* _Task brief_: The pictures get left out, but everything else in the listing below must be duplicated exactly.

•••••

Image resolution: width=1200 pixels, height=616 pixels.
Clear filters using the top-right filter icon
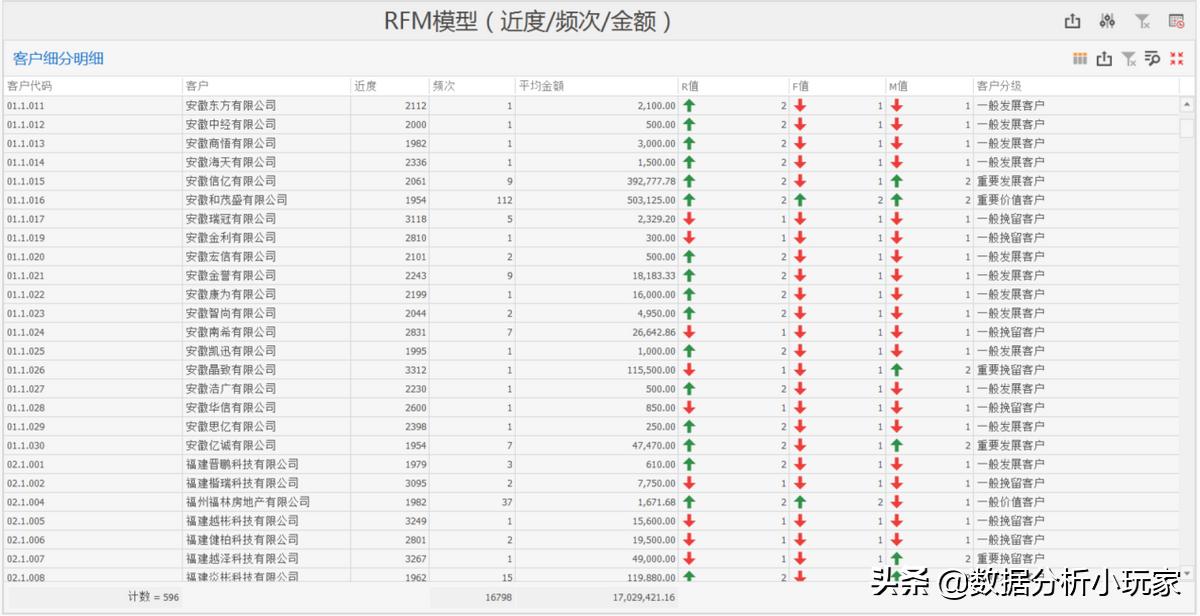click(x=1143, y=20)
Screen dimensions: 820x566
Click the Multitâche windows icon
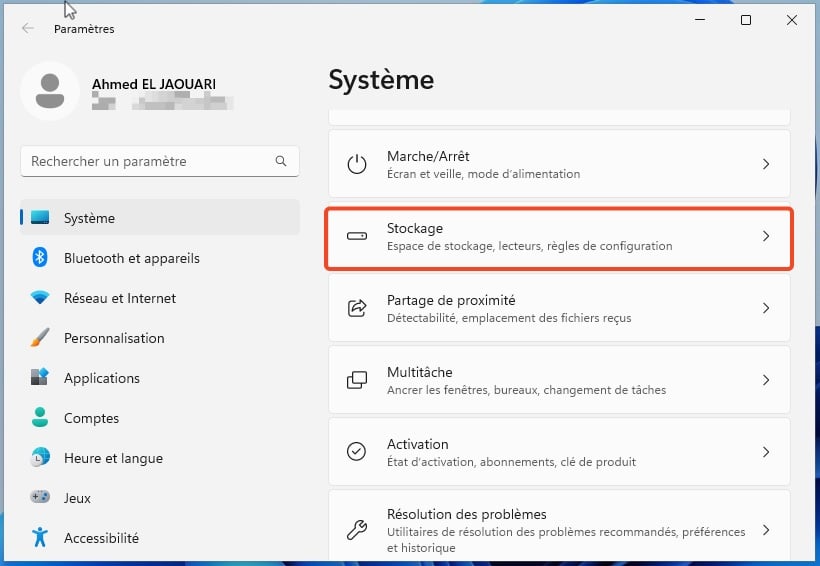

•••••

* _Solved exercise_:
Image resolution: width=1200 pixels, height=616 pixels.
Clear filters using the top-right filter icon
click(x=1143, y=20)
Screen dimensions: 820x566
Click the Multitâche windows icon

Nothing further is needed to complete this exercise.